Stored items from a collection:
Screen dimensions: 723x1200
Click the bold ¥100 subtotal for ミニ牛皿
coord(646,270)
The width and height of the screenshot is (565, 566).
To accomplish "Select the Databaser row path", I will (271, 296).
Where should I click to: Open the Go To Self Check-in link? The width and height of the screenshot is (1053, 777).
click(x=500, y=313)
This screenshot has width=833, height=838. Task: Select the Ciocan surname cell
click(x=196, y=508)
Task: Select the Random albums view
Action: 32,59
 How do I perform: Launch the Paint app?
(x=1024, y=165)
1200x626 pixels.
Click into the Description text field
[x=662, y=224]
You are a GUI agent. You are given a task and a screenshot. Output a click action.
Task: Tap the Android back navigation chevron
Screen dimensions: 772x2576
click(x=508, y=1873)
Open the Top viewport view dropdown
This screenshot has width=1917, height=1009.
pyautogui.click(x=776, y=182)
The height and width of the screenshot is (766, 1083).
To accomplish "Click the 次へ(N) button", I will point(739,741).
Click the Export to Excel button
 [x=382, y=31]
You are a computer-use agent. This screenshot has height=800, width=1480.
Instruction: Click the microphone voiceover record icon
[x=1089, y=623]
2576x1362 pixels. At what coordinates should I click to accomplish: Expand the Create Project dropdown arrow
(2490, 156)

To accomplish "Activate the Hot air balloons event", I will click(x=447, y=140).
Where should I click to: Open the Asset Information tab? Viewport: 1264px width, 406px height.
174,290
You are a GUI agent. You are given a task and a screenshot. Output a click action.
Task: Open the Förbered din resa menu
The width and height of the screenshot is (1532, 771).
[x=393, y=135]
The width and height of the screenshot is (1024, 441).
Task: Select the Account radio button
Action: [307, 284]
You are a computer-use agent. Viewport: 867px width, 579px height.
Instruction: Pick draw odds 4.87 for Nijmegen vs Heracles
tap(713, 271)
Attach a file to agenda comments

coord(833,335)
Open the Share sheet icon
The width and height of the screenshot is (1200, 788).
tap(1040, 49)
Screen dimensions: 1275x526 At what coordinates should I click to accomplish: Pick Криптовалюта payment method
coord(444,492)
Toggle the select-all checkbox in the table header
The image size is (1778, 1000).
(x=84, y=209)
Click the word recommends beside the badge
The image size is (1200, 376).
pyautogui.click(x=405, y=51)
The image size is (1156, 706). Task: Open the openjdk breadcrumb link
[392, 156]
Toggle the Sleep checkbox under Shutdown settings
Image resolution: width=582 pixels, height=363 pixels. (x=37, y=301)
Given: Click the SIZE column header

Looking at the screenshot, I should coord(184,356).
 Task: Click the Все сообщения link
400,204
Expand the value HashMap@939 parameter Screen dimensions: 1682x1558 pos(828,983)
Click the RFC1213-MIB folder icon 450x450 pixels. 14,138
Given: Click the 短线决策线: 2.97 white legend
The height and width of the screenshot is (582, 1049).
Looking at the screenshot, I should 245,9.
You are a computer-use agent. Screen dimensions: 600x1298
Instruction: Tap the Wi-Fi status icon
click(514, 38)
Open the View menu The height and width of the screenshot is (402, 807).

■ Work item:
Report every line in the data above in which the word "computer" appears.

■ Output:
You are a computer-use agent. This screenshot has height=800, width=1480.
You are a computer-use agent. Viewport: 867px width, 579px height.
You are a computer-use agent. Screen dimensions: 600x1298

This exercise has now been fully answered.